I'm curious about that, because still several hospitals in my area won't accept a DPM H&P, and require MD to perform it. Which is perfectly fine with me, because spreading out liability is always ok in my book.
Concur... I am in support of DPMs
not doing H&Ps (besides in residency, when on med/surg off rotations). I think it's better for the patients and the facility if we have PCPs do it. We don't have the training and certainly don't have the volume.
I have obviously worked and taken cases to places that let DPMs do H&P... and others that do not.
The main reasoning for facilities blocking us is simply liability. I've seen this a few times; one of my hospitals is now having podiatrists no longer do H&P (after decades of podiatrists doing H&Ps). Well, dentists also... but no dentists do surgery here presently. The reason is twofold:
- JHACO ("...The H & P must be completed and documented by a qualified and privileged physician or other qualified licensed practitioner privileged to do so in accordance with state law and organizational policy. Other qualified licensed practitioners could include nurse practitioners and physician assistants. ...")

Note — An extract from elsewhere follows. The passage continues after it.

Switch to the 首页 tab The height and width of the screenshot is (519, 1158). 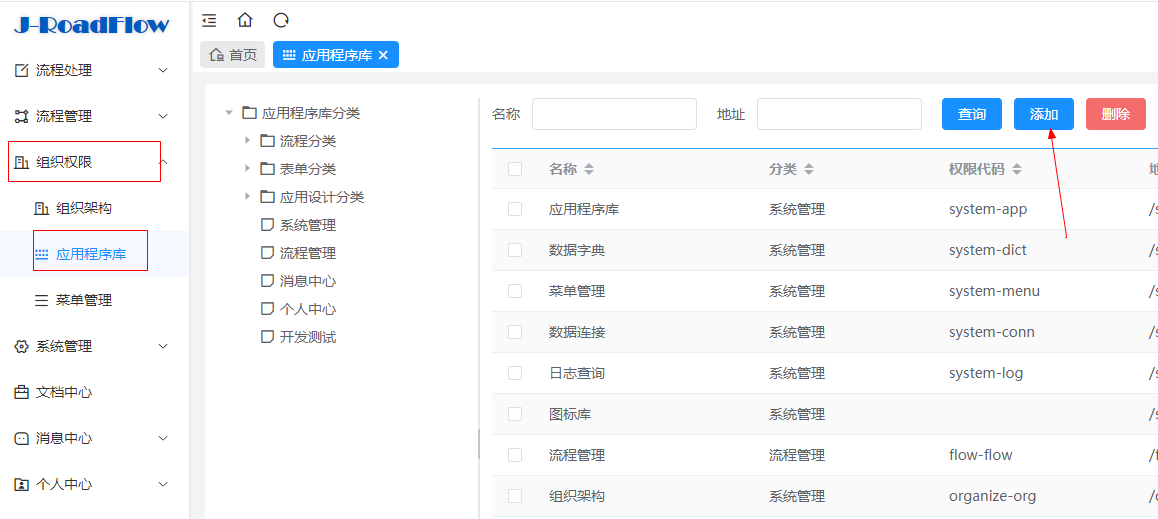pos(233,55)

- Podiatrists were crashing off the guard rails (doing H&P for "clearing" fairly sick pts, doing surgery poorly and/or taking way too long to the point pts would admit post-op due to pain and/or prolonged anesthesia issues)
It's a gray area with JHACO for podiatry H&Ps in the link above, so most facilities won't allow it for simply that reason. With JHACO, it has to fit all of the above reqs (state allows it, facility allows it, "...

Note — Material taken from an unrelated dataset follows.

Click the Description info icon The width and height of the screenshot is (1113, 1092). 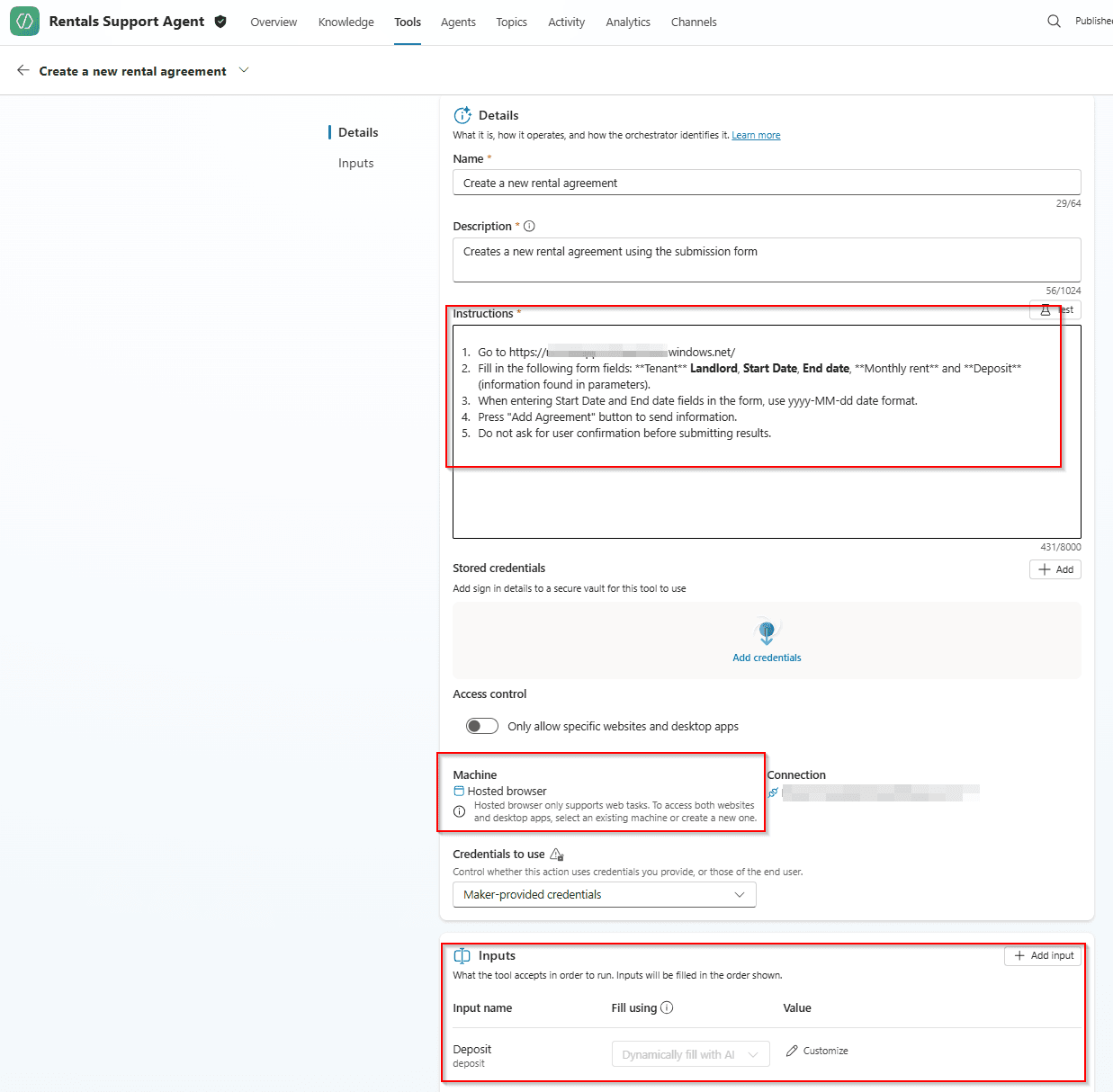click(529, 227)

Dentist or Podiatrist is only authorized to perform aspects of the History and Physical that are applicable to either Dentistry or Podiatry." If I were on the hospital bylaws, I absolutely wouldn't take the chance - particularly if there had been problems with podiatry H&Ps and outcomes recently.
Personally, I could care less if we do them. I will do H&P occasionally for ASA 1 or ASA 2 surgery pts who don't have a PCP and have a time-sensitive issue (trauma... any significant infection would be inpt with H&P already), but that is just to expedite the surgery. It's not because I'm good at them or for ego or billing. I think that DPM doing H&P (even "easy" ones) situation is sub-optimal (we don't know what we don't know), but I do it a few times per year, if facility allows it (mostly just to avoid admitting a healthy patient just to push an Achilles or ORIF or whatever injury surgery quick). I won't do the H&P at all on sick pts (ASA 3+) or longer/complicated surgery cases or elective stuff for any reason... those get H&P by a qualified PCP or admit the pt for inpt surgery.
At the end of the day, it's our job to have a good working relationship with the PCPs. They are the lifeblood of your practice, especially if you're in PP (most of us are). It's best to have the pre-op patient see them and know they're having surgery, get them a visit, follow the proper protocols. It's also considerate to anesthesia to have proper workup and tests done by someone other than the podiatrist doing the surgery, who is marginally trained and biased to get the surgery going and done.
The podiatry "foot and ankle surgeon" pretending to listen to lungs and filling out a form to push a long surgery on complicated patient is not safe from many standpoints - including their own medicolegal risk, the facility, and of course the patient.
...at the end of the day, H&Ps are just like ankle surgery and some complicated surgeries: you want to log them, but some facilities won't give you privileges for them regardless. They don't care if you have a million logged... per their bylaws, DPMs don't do those at the hospital/facility.